Updated on 2023-05-06 GMT+08:00

Accessing ClickHouse Through ELB

Currently, ClickHouse is deployed in cluster mode regardless of whether replication or sharding is used. When ClickHouse provides services externally, multiple ClickHouse service nodes will be exposed and no unified access entry is available. ClickHouse provides the BalancedClickhouseDataSource class, which supports the load balancing capability by randomly allocating client's access requests to multiple nodes. However, it behaves unsatisfactorily in fault detection. Especially, the client needs to proactively detect changes of cluster nodes during scale-in or scale-out.

MRS work with Elastic Load Balance (ELB) to address the preceding issues. Figure 1 shows the deployment architecture. This architecture can automatically distribute user access traffic evenly to multiple backend ClickHouse nodes, expanding external service capabilities and improving fault tolerance. When a backend ClickHouse node becomes faulty, ELB automatically fails over access traffic to another properly running node.

Figure 1 Accessing ClickHouse nodes through ELB

Table 1 lists the advantages of the ELB-based deployment over BalancedClickhouseDataSource.

Table 1 Differences between ELB-based deployment and BalancedClickhouseDataSource

Load Balancing Method

Difference

ELB-based deployment

  • Supports multiple request policies.
  • Supports automatic fault detection and failover.
  • Allows you to add ClickHouse backend nodes simply by changing ELB configurations.

BalancedClickhouseDataSource

  • Causes load imbalance due to random allocation of requests.
  • Lacks of sufficient fault detection capabilities.

Table 2 lists the supported protocols and ports for accessing ClickHouse through ELB. Configure them as required.

Table 2 Supported protocols and ports for accessing ClickHouse nodes through ELB

Protocol

Port Number

Used When

TCP

9000

A client request is sent to ELB to connect to ClickHouse. For example, if you run the clickhouse client command to connect to ClickHouse, set host to the private IP address of ELB.

HTTP

8123

An HTTP request is sent to ELB to connect to ClickHouse.

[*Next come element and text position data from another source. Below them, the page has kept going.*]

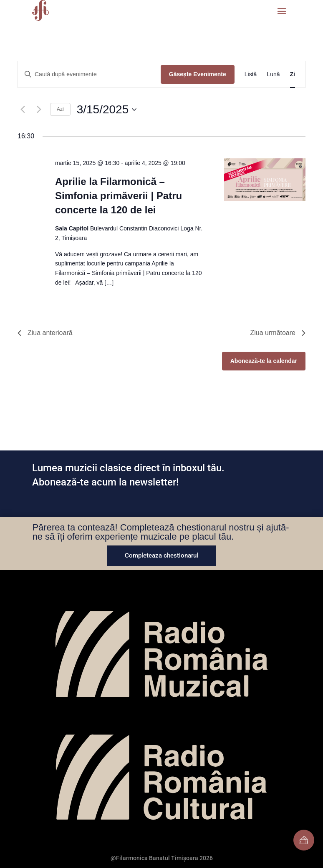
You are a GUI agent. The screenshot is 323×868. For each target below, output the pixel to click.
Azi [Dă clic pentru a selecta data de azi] (60, 109)
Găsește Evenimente (197, 74)
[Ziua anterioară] (23, 110)
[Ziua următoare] (39, 110)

This section describes how to use a client to access ClickHouse through ELB. The procedure is as follows:

  • Step 1: Buy an ELB and obtain its private IP address.
  • Step 2: Add an ELB listener and configure its protocol and port.
  • Step 3: Add backend ClickHouse servers to the ELB.
  • Step 4: Use a client to access ClickHouse through ELB.

Prerequisites

  • You have created an MRS cluster and its ClickHouse instances are running properly.
  • The MRS client has been installed in a directory, for example, /opt/client. The client directory in the following operations is only an example. Change it to the actual installation directory.

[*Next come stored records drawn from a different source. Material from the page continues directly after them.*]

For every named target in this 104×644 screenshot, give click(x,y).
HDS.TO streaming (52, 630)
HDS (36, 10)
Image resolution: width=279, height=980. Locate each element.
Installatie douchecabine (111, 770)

Buying an ELB and Connecting It to ClickHouse Nodes

Buying an ELB and obtaining its private IP address

For details, see Creating a Shared Load Balancer.

  1. Log in to the ELB console and click Buy Elastic Load Balancer.
  2. On the Buy Elastic Load Balancer page, set Type to Shared, set VPC and Subnet to the same values as those of the MRS cluster, and retain the default values for other parameters.
  3. Click Next, confirm the configurations, and click Submit.
  4. On the Load Balancers page, obtain the private IP address of the newly created load balancer.

Adding an ELB listener

For details, see Adding a TCP Listener.

  1. On the Load Balancers page, click the name of the created load balancer to go to its details page.
  2. Click the Listeners tab and then Add Listener.

  3. On the Add Listener page, complete the configuration as prompted.

    1. Configure the listener.
      Set Frontend Protocol/Port to TCP and 9000, respectively. Retain the default values for other parameters. Click Next.

      If an HTTP request is sent to access ClickHouse through ELB, set Frontend Protocol/Port to HTTP and 8123, respectively.

    2. Configure the backend server group.

      Set Load Balancing Algorithm to Weighted round robin and click Finish. On the displayed page, click OK.

Adding ClickHouse backend servers

  1. Switch to the MRS console and click the MRS cluster to be interconnected.
  2. On the displayed page, click the Nodes tab and expand ClickHouse to obtain its node names and IP addresses.

  3. Switch to the ELB console, locate the created load balancer, and click its name.
  4. Click the Listeners tab and then Backend Server Groups. Click Add.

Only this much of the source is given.